The often grisly killing of hundreds of Pandits in 1989 and the early 1990s set off panic in the community and triggered the exodus of about 3,60,000 Hindus.
“Those who picked up the guns were not all mature. They were often immature. They also used the gun for the wrong purposes,” Geelani said in an interview to HT at his Srinagar office. “There was too much emotion. Emotional slogans were given, and their acts were driven just by emotion.”
Geelani preaches an Islamic path for Kashmiris and leads the breakaway faction of Kashmir’s separatist All Parties Hurriyat Conference. He is often accused by critics of being inflexible and a hard-liner — an allegation he denies.
“Whenever something like this happens to an innocent person from any religion without a valid reason, that is against Islamic values and human values,” he said.
But he added that the Pandit killings were “negligible” when compared to the deaths of Muslims during the time, allegedly carried out by counter-insurgents — former militants who later fought alongside the security forces. “Muslim lecturers, doctors, priests and other Islam-loving people were targeted. In comparison, what happened to the Pandits was negligible,” he said.
Jammu and Kashmir — home to 10 million people — is the only Muslim-majority state in India.
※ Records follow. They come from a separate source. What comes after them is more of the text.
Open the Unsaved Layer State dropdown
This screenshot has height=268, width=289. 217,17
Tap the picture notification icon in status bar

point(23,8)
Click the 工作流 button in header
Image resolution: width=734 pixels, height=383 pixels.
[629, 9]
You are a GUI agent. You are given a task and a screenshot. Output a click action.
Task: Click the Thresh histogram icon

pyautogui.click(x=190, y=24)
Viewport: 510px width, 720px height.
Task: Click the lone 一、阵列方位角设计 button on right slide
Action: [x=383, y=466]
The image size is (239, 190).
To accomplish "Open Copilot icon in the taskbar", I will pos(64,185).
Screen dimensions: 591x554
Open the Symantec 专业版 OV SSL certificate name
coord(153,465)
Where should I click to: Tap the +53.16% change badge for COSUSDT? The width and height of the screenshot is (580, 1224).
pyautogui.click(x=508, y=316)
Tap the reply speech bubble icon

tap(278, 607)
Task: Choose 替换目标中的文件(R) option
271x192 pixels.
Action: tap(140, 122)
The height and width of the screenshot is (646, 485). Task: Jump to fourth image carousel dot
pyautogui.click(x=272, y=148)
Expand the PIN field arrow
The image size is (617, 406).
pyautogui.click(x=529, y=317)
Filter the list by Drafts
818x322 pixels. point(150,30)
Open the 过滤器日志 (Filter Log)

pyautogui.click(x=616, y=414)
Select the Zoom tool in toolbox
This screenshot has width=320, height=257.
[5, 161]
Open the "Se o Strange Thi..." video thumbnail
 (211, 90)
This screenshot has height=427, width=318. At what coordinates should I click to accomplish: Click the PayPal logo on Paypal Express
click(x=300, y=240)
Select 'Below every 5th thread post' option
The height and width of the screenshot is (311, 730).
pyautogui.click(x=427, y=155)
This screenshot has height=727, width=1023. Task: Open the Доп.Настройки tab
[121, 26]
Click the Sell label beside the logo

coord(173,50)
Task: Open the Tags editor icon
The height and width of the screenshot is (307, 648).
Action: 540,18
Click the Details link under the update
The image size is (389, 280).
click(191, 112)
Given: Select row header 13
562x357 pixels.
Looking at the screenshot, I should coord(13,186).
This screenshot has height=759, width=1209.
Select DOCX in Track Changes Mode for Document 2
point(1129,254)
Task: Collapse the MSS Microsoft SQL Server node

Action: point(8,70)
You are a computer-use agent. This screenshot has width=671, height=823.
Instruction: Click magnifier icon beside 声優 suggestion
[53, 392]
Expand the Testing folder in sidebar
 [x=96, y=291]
This is the first time that Geelani has spoken out against the militants who killed the Pandits. He also blamed the then Governor Jagmohan for the exodus. “Jagmohan called their leaders and said ‘a freedom struggle has started, we will crush it in a few months, you leave the Valley for a few months’. They did not know the struggle would go on for so long,” Geelani said. Between late 1989 and 1991, more than 3,60,000 Pandits fled the Kashmir Valley, according to police records. Many were transported to the airport in military vehicles, and flown out of the region to refugee camps. At least 6,000 Pandits still live in squalid conditions in refugee camps in Jammu.
The Pandits left behind houses, orchards and fields when they fled. While many returned to make distress sales, others had their properties forcibly occupied by militants and other local residents.